Instructions to follow:
Without pictures, repeat exactly the lines from the one containing "Image resolution: width=858" through the end of the entries.

[Stored items]
....

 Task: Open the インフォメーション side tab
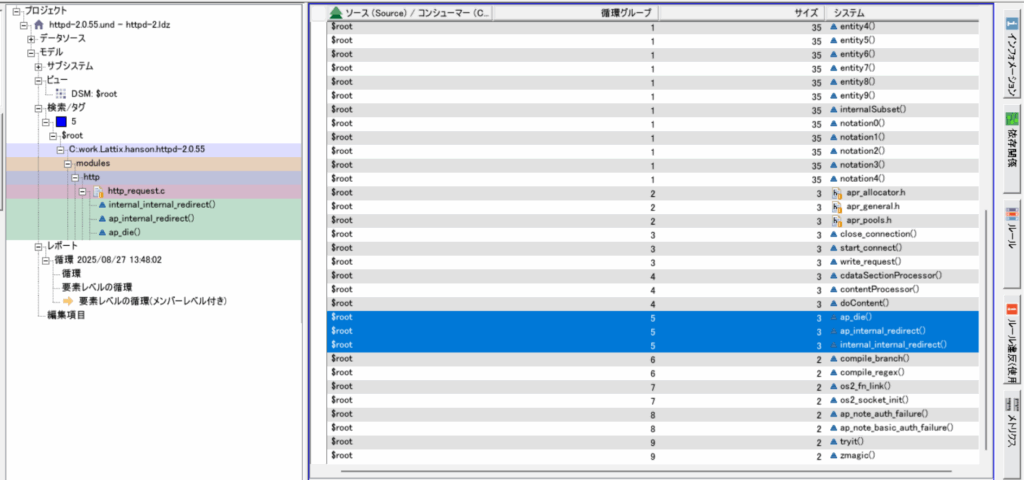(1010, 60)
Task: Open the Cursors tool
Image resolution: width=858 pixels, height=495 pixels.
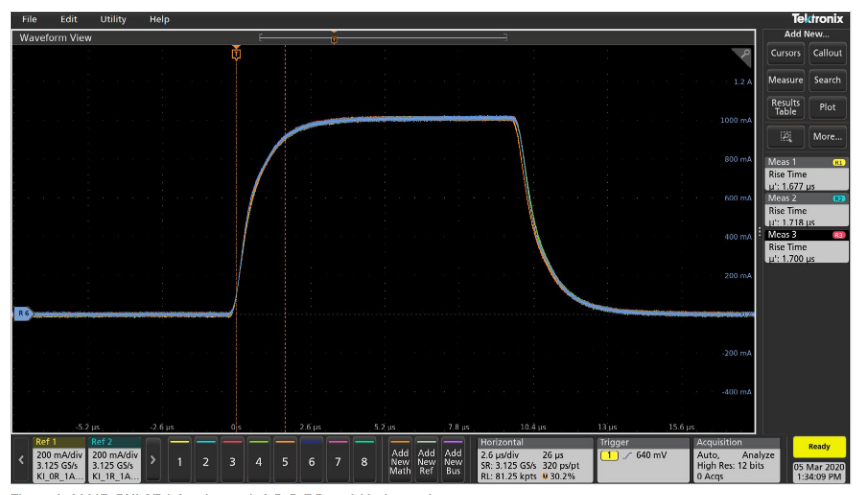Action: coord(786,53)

....

Answer to this exercise:
Image resolution: width=858 pixels, height=495 pixels.
Action: coord(786,53)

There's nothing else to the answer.